Document text |

Since resistors don't store energy, I don't know what you might have in mind for "Is this applicable to current and resistors too?"

#### davidbenari

My problem was proving it for series capacitors. Parallel capacitors seem more straightforward, for two reasons, one is that they add $Ceq=C_1+C_2...+C_n$ the other is that they all have the same $V$.

Series capacitors don't always have the same $V$ and they add differently. So I can't do it at the moment. :(

What i meant with resistors was the power they consume. Is the power an equivalent resistor consumes equal to the sum of all the powers on all resistors?

#### phinds

Gold Member
What i meant with resistors was the power they consume. Is the power an equivalent resistor consumes equal to the sum of all the powers on all resistors?
So I ask for that as well, can you figure the power consumed in a resistive circuit and then do the same for the equivalent resistance?

What is it that prevents you from doing it for series capacitors?

#### willem2

My problem was proving it for series capacitors. Parallel capacitors seem more straightforward, for two reasons, one is that they add $Ceq=C_1+C_2...+C_n$ the other is that they all have the same $V$.

Series capacitors don't always have the same $V$ and they add differently. So I can't do it at the moment. :(

If both series capacitors start out uncharged, they will always have the same charge, because the current through them is always the same.

Given records |
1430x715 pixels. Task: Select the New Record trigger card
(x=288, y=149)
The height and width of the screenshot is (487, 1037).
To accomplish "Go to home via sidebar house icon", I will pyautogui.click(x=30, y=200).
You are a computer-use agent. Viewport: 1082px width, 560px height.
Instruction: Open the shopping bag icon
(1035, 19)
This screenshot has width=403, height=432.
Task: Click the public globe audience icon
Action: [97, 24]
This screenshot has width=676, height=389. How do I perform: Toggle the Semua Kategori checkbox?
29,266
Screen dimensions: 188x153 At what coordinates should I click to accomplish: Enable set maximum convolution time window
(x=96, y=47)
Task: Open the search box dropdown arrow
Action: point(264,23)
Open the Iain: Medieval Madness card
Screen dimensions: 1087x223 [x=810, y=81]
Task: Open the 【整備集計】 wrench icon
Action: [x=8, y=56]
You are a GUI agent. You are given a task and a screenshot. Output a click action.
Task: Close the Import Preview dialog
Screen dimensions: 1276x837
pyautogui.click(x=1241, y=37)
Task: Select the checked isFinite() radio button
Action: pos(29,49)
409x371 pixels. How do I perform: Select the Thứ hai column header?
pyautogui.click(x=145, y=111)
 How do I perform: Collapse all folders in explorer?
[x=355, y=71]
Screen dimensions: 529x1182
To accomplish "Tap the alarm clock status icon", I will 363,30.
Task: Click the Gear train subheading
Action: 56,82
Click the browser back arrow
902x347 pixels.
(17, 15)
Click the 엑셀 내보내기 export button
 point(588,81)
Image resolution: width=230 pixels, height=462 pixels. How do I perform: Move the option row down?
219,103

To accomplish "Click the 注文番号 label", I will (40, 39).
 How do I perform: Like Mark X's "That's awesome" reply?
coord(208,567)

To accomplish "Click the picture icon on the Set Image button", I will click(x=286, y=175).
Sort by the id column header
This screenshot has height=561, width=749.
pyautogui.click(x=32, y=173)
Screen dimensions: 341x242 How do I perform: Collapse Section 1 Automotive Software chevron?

Required work |
1. In the capacitor thread, how would you say "If both series capacitors start out uncharged, they will always have the same charge, because the current through them is always the same." in Spanish?
2. Could you carry the forum thread on series capacitors forward past its final sentence?

The responses |
1. Si ambos condensadores en serie comienzan sin carga, siempre tendrán la misma carga, porque la corriente que pasa por ellos es siempre la misma.

2.
In this case their energy is:

$$\frac {1}{2} \frac {Q^2} {C_1} + \frac {1}{2} \frac {Q^2} {C_2}$$

The equivalent capacitance is

$$\frac {C_1 C_2} {C_1+C_2}$$

and the energy of the equivalent capacitance is

$$\frac {1}{2}\frac {Q^2} {C_{eq}} = \frac {1}{2} \frac {Q^2 (C_1 + C_2) } {C_1 C_2} =$$ wich is equal to the sum of the stored energy of C1 and C2 calculated above.

#### phinds

Gold Member

If both series capacitors start out uncharged, they will always have the same charge, because the current through them is always the same.
In this case their energy is:

$$\frac {1}{2} \frac {Q^2} {C_1} + \frac {1}{2} \frac {Q^2} {C_2}$$

The equivalent capacitance is

$$\frac {C_1 C_2} {C_1+C_2}$$

and the energy of the equivalent capacitance is

$$\frac {1}{2}\frac {Q^2} {C_{eq}} = \frac {1}{2} \frac {Q^2 (C_1 + C_2) } {C_1 C_2} =$$ wich is equal to the sum of the stored energy of C1 and C2 calculated above.
I would have appreciated it if you would have waited for him to answer my question before you spoon fed him the answer. My goal was to help him figure it out on his own.